BRADENTON, Fla — Four Manatee County students who designed a new tool to calculate the proper dosage for medicines are the 2020 winners of the 16th Congressional District App Challenge, U.S. Rep. Vern Buchanan announced Monday.
Proving the adage that necessity is the mother of invention, the Medical Dosage Calculator App was created after one of the students’ peers nearly died from a miscalculated medical dosage.
Buchanan hailed the ingenuity of the students, saying “I can’t commend them enough for Inventing such an important and potentially life-saving tool. I’m proud to name them this year’s winners of the 16th Congressional District App Challenge, part of a national competition to encourage interest in science, technology, engineering and math.”
Ava Biasini, Jordan Sheehan, Kolby Wade and Nolwen Bachtle of Braden River High School in Bradenton were the first-place winners of the competition.

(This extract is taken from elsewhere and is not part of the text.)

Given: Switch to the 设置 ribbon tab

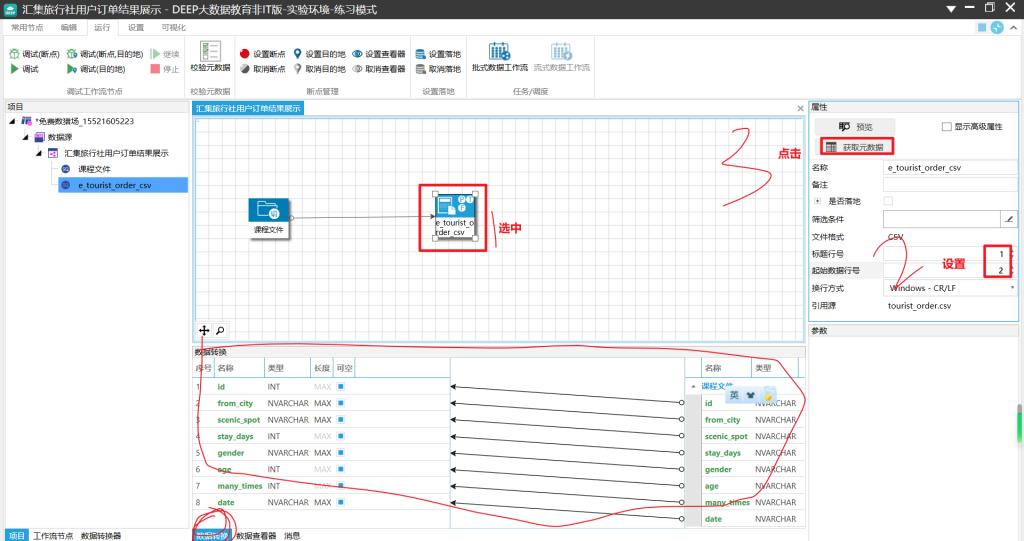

“STEM education gives students the knowledge they need to succeed and helps the U.S. compete in a global economy,” Buchanan continued. “Children are 25 percent of the population, but 100 percent of the future, and the future is in good hands with students like these.”
The winning entry, “Valitudo” is a medical dosage calculator, where medical providers can input information about their patient's condition/infection, weight, and height, and the app will calculate the proper dosage to administer to the patient. It also includes a medicine database that contains descriptions, dosage information, and side effects of other medicines. The app will be featured on CongressionalAppChallenge.us and will also be eligible to be displayed in the U.S. Capitol.
Sheehan expressed his appreciation for the competition saying, “Our team is incredibly honored to be recognized in this way. We felt this was a great opportunity to develop our skills with a real development project.”
The U.S. Bureau of Labor Statistics forecasts overall employment in the economy to grow by 7.4 percent between 2016 and 2026, while jobs in STEM fields are expected to grow by 10.8 percent. According to the U.S. Department of Commerce, college-educated STEM job holders earn between 29 percent and 39 percent more per hour than non-STEM employees with equivalent educational attainment.
The Congressional App Challenge was created by the U.S. House of Representatives in 2015 and allows students to compete against their peers across the country by creating an app for desktop/PC, web, tablet, mobile, raspberry Pi or other devices. The challenge is designed to promote innovation and engagement in computer science.